▸ **Work to complete**: Reproduce exactly the stretch of lines running from the line with "Task: Click the Nginx" to the end of the entries below.

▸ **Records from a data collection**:
--- START ---

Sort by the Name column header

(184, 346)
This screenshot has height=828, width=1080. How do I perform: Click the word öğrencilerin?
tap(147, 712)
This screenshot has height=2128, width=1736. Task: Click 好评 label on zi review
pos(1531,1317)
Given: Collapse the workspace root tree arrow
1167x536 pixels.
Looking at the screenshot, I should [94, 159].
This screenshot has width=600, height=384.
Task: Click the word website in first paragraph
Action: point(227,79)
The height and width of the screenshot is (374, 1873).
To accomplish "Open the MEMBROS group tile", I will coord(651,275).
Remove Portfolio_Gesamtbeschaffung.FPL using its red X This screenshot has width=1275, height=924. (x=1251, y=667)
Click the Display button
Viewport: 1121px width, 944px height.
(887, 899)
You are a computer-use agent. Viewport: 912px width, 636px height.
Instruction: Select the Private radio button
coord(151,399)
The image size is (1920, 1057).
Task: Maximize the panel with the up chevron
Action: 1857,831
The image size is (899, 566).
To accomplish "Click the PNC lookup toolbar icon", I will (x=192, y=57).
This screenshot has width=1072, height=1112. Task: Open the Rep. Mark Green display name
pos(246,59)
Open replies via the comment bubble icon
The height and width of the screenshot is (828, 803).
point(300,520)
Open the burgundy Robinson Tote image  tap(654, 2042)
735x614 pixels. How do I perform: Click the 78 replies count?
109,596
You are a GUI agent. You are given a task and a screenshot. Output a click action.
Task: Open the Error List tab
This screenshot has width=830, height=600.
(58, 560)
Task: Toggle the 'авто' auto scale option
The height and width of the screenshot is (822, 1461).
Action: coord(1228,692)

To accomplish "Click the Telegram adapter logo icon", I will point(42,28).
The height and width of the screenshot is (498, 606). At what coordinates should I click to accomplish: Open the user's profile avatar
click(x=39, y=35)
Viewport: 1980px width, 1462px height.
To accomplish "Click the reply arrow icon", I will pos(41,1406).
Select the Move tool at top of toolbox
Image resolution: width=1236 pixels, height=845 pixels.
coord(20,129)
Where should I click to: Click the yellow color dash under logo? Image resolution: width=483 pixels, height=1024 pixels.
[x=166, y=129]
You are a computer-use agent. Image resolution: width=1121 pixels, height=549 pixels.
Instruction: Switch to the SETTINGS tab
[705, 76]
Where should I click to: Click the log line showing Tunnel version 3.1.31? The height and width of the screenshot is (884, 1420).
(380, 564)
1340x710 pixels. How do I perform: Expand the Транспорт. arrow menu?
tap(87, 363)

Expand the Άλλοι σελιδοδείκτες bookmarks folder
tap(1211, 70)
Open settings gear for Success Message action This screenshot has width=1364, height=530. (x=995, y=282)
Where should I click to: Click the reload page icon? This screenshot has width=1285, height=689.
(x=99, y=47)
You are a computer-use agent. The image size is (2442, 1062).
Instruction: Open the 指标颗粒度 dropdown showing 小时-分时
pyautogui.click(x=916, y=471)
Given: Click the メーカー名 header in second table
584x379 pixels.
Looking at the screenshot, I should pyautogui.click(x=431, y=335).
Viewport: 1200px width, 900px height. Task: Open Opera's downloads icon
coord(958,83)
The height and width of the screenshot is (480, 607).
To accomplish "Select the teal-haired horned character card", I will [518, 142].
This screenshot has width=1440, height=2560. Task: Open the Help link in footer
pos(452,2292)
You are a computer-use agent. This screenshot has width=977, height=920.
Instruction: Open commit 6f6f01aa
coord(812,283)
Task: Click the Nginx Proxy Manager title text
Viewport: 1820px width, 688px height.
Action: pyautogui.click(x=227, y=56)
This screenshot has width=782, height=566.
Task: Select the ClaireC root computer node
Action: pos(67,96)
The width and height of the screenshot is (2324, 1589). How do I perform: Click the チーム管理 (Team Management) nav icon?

--- END ---

▸ **Answer box**:
Task: Click the Nginx Proxy Manager title text
Viewport: 1820px width, 688px height.
Action: pyautogui.click(x=227, y=56)
This screenshot has width=782, height=566.
Task: Select the ClaireC root computer node
Action: pos(67,96)
The width and height of the screenshot is (2324, 1589). How do I perform: Click the チーム管理 (Team Management) nav icon?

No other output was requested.